TASK BRIEF:
Return exactly the lines of the data below, from the one that contains "The image size is (1004, 564)." through the final line, and leave out every picture.

DATA FOR REVIEW:
________________________________________
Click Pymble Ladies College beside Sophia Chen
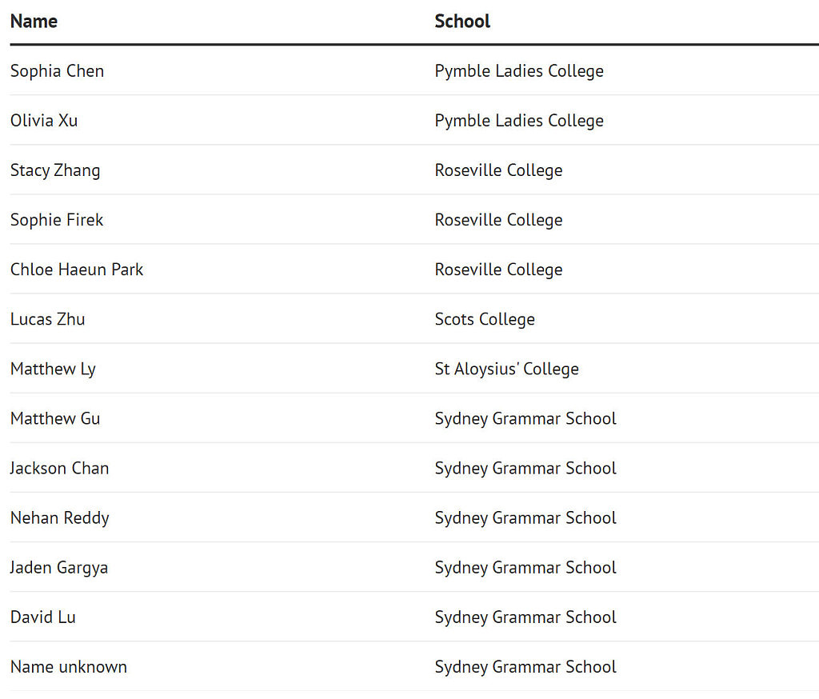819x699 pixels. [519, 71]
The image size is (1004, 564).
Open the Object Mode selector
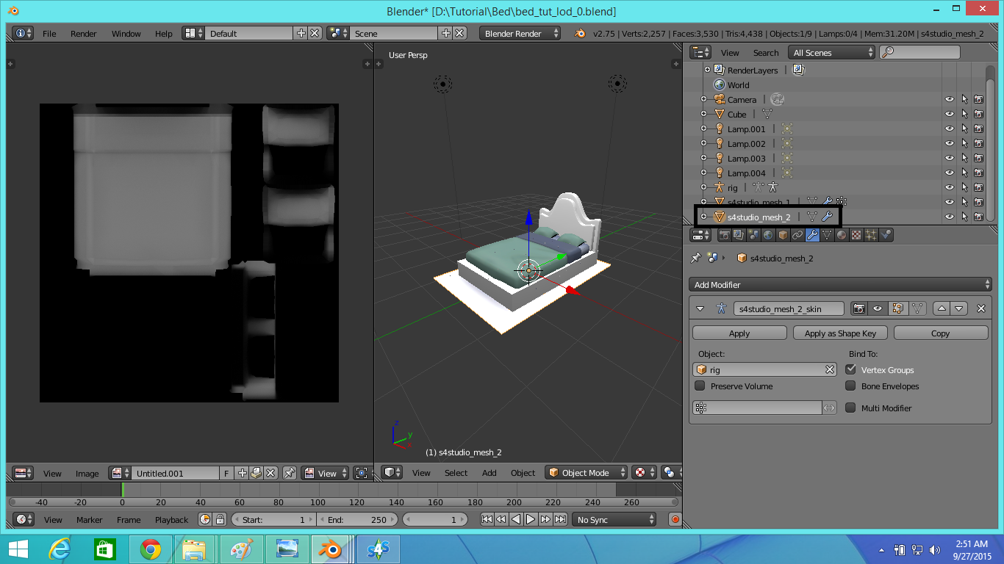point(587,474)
________________________________________
TASK OUTPUT:
The image size is (1004, 564).
Open the Object Mode selector
point(587,474)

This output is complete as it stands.